── Data records
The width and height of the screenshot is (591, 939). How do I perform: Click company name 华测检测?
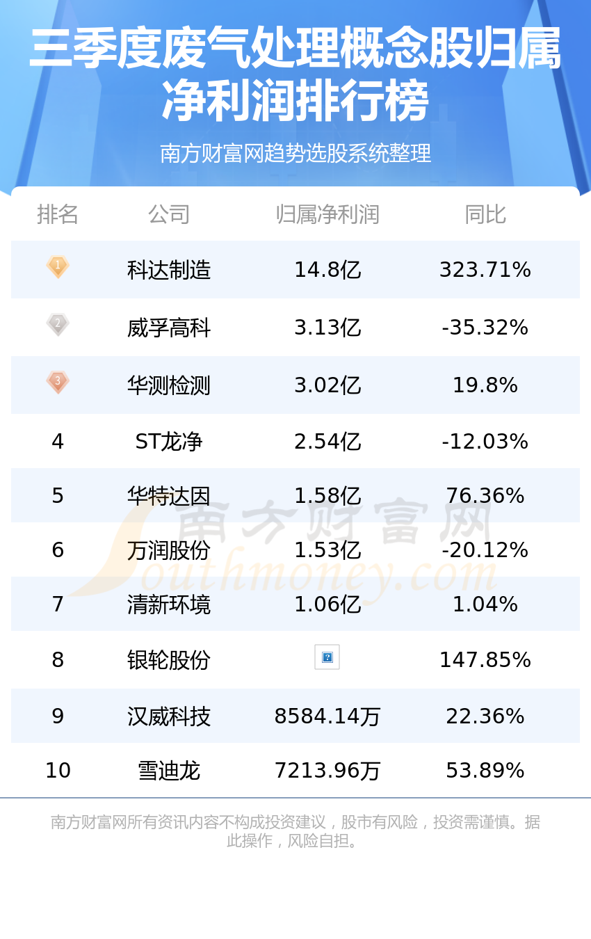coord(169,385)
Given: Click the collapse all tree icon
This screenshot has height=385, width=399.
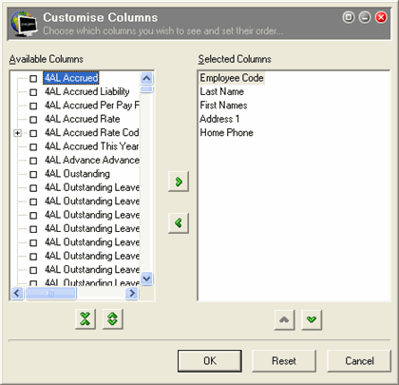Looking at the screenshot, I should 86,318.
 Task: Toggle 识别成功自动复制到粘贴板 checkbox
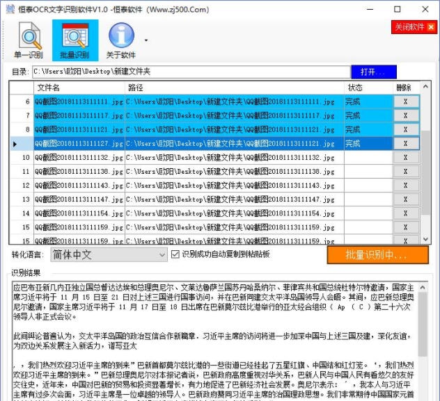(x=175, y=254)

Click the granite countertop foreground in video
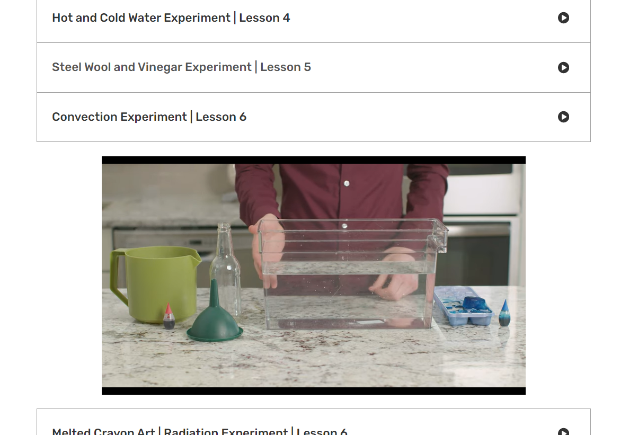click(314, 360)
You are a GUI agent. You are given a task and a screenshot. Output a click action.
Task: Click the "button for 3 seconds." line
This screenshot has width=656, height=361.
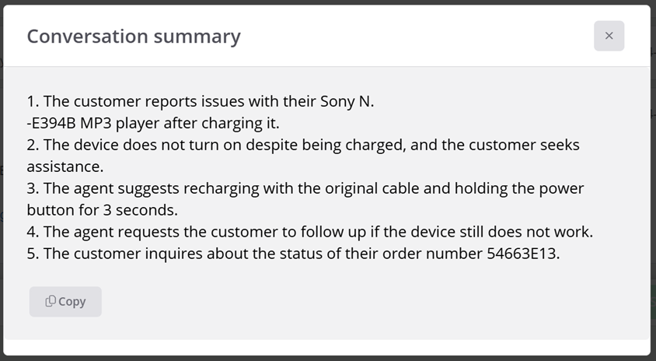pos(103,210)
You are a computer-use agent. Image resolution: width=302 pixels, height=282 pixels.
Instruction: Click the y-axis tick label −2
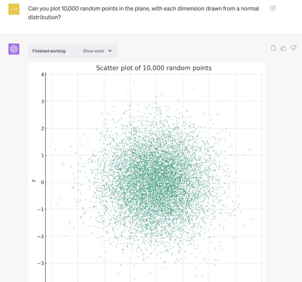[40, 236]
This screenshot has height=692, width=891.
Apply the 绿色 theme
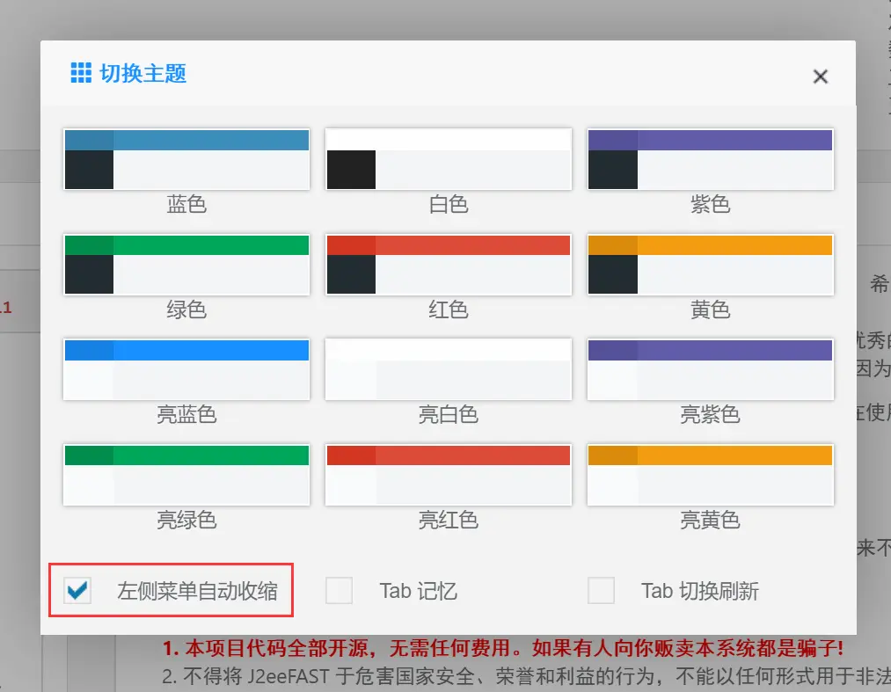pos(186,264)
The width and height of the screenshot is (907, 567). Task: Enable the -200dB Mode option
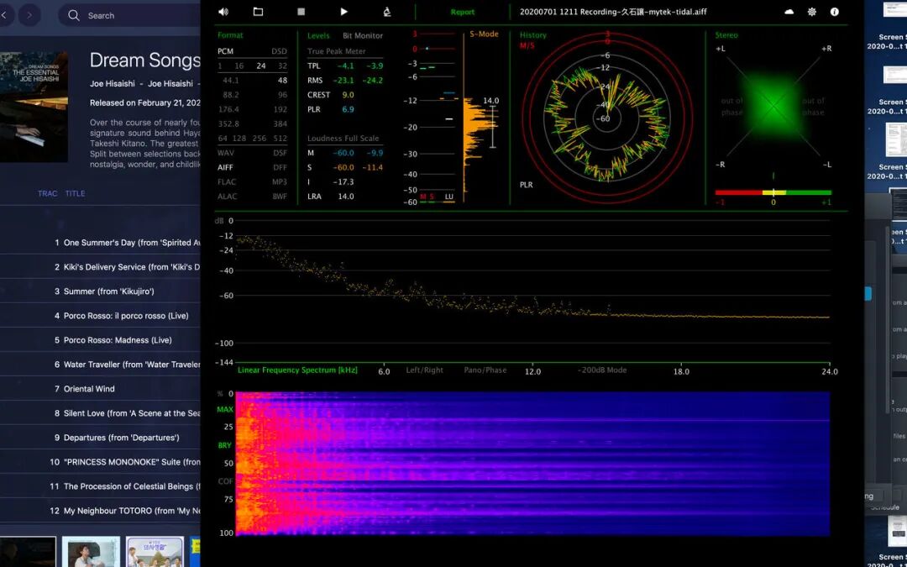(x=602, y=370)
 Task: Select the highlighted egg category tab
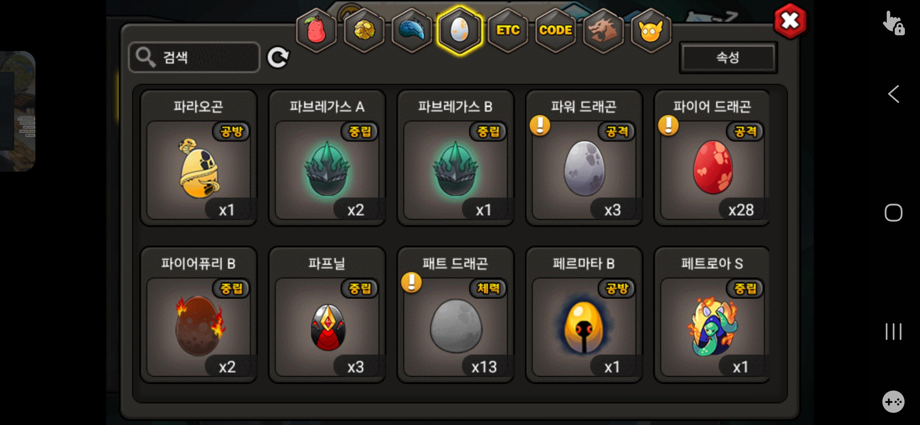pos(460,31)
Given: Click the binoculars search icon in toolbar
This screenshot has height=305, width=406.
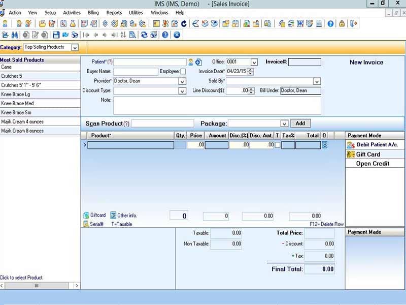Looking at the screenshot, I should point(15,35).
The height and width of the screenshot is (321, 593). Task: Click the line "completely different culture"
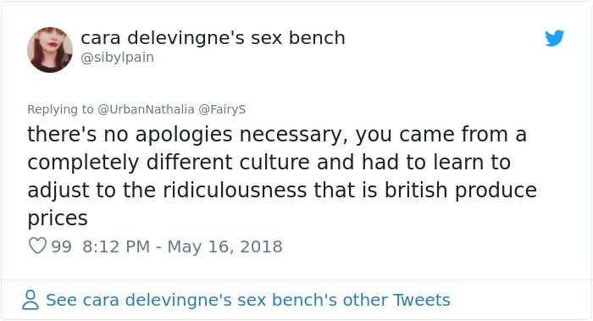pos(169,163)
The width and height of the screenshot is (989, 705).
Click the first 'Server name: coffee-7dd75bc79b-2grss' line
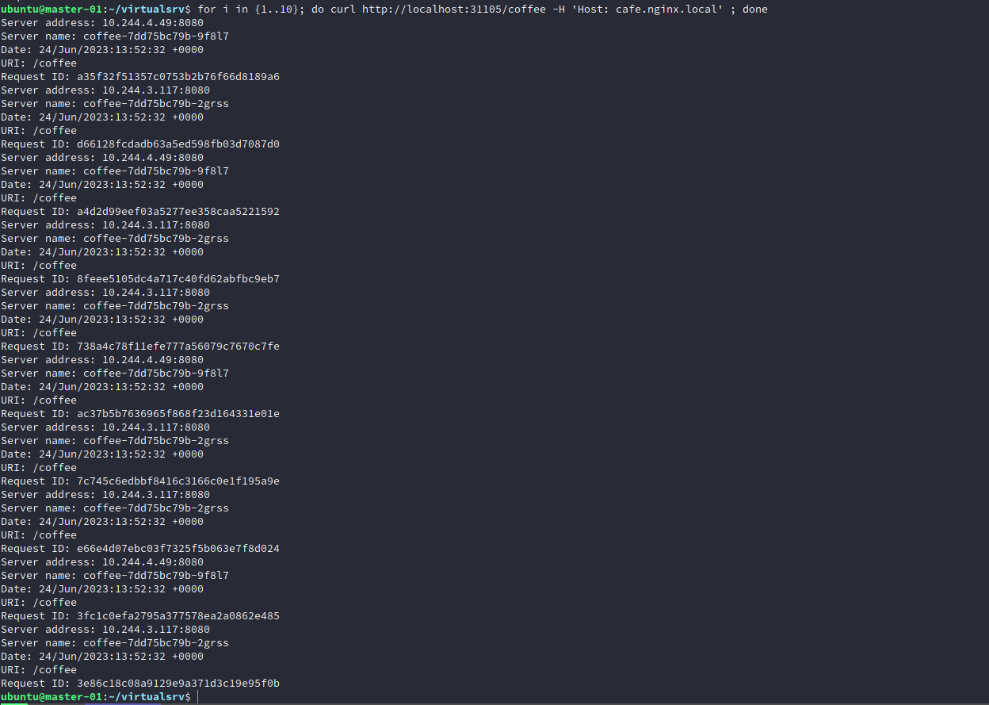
────
From the entries above, copy each line holding "agent".

▸ Answer for this exercise
You are a GUI agent. You are given a task and a screenshot. Output a click action.
You are a computer-use agent. Image resolution: width=302 pixels, height=282 pixels.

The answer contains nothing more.